Regulation of hydrogen peroxide-signalling by redox-sensitive peroxiredoxin and thioredoxin proteins

This research will examine how a single cell fungus (yeast) uses antioxidants, that breakdown and detoxify hydrogen peroxide, to sense changes in the levels of hydrogen peroxide and regulate the response of cells to these changes. Hydrogen peroxide is produced in air-living cells as an unwanted byproduct of metabolism. Unchecked, hydrogen peroxide damages DNA, protein and lipid components of cells. This type of damage is involved in the initiation and progression of many diseases including heart disease, diabetes and cancer and also in the ageing process. Because it is so toxic hydrogen peroxide is also produced by plants and immune cells to kill invading pathogenic fungi and bacteria. To limit damage by chemicals such as hydrogen peroxide, cells have developed protective antioxidants which breakdown these chemicals. When cells encounter hydrogen peroxide in the environment this is sensed and signals are relayed that lead to the production of more antioxidants. Our previous research made the surprising discovery that, in addition to detoxifying hydrogen peroxide, one family of abundant, conserved antioxidants, the peroxiredoxins, is required by certain yeast to sense and respond to hydrogen peroxide by switching on these antioxidant defences. Subsequently, we have found that another antioxidant, thioredoxin, also plays a vital role in sensing and signalling environmental increases in hydrogen peroxide. Thus, this project will build on this strong platform of published and pilot data to understand how thioredoxin and peroxiredoxin together coordinate the response of the yeast Schizosaccharomyces pombe to hydrogen peroxide. The outcomes of this project will significantly extend our understanding of how fungi detect and respond to hydrogen peroxide. Given the importance of hydrogen peroxide in eliminating invading pathogenic microbes, we predict that an increased understanding of how antioxidants function in cells could uncover new therapeutic strategies for fungal infections. Although hydrogen peroxide is very toxic it has recently been discovered that plants and animals produce hydrogen peroxide as a signal to stimulate cells to divide, to move or to become specialised. Thus, these studies may also provide insight into how antioxidants affect these signalling processes.

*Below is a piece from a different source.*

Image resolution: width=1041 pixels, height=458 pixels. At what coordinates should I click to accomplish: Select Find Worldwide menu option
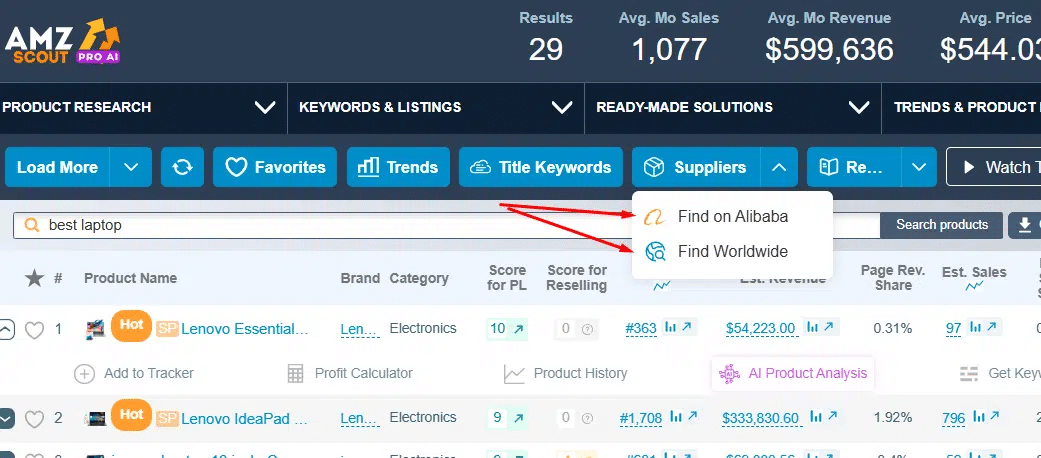[732, 251]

Peroxiredoxins (PRX) and thioredoxin utilise thiol-active cysteines in the detoxification of hydrogen peroxide and the reduction of oxidised proteins, respectively. Indeed, the catalytic breakdown of hydrogen peroxide by PRX involves the reduction of oxidised cysteines in PRX by thioredoxin and results in the oxidation of cysteines in thioredoxin. Hence the redox states of thioredoxin and PRX are closely coupled. Work by us and others have established that PRX and thioredoxin have important roles in hydrogen peroxide-sensing and signalling. For example, we and others have found that, counterintuitively based on a role simply as antioxidant enzymes, PRX are required for hydrogen peroxide-induced gene expression in yeast. In the fission yeast Schizosaccharomyces pombe the transcription factors Atf1 and Pap1 are required for hydrogen peroxide-induced changes in gene expression. Atf1 is directly regulated by the p38/JNK-related MAPK Sty1, whereas Pap1 is activated by oxidation of key cysteine residues. Our studies have revealed that the PRX, Tpx1, is required for the activation of both Sty1 and Pap1 by hydrogen peroxide. Intriguingly, only the regulation of Pap1 oxidation requires both of the catalytic cysteines and the thioredoxin peroxidase activity of Tpx1. Thus, Tpx1 regulates Sty1 and Pap1 by distinct mechanisms. We have obtained pilot data indicating that thioredoxin also plays a vital part in the regulation of both Sty1 and Pap1 by hydrogen peroxide. However, this data indicates that thioredoxin plays very different roles to Tpx1 in the regulation of Pap1. A major goal of this study is to investigate the hypothesis that the redox balance between oxidised and reduced thioredoxin and PRX may be at the core of the sensing/signalling mechanisms that allow the fission yeast S. pombe to adapt and grow in the presence of different levels of hydrogen peroxide.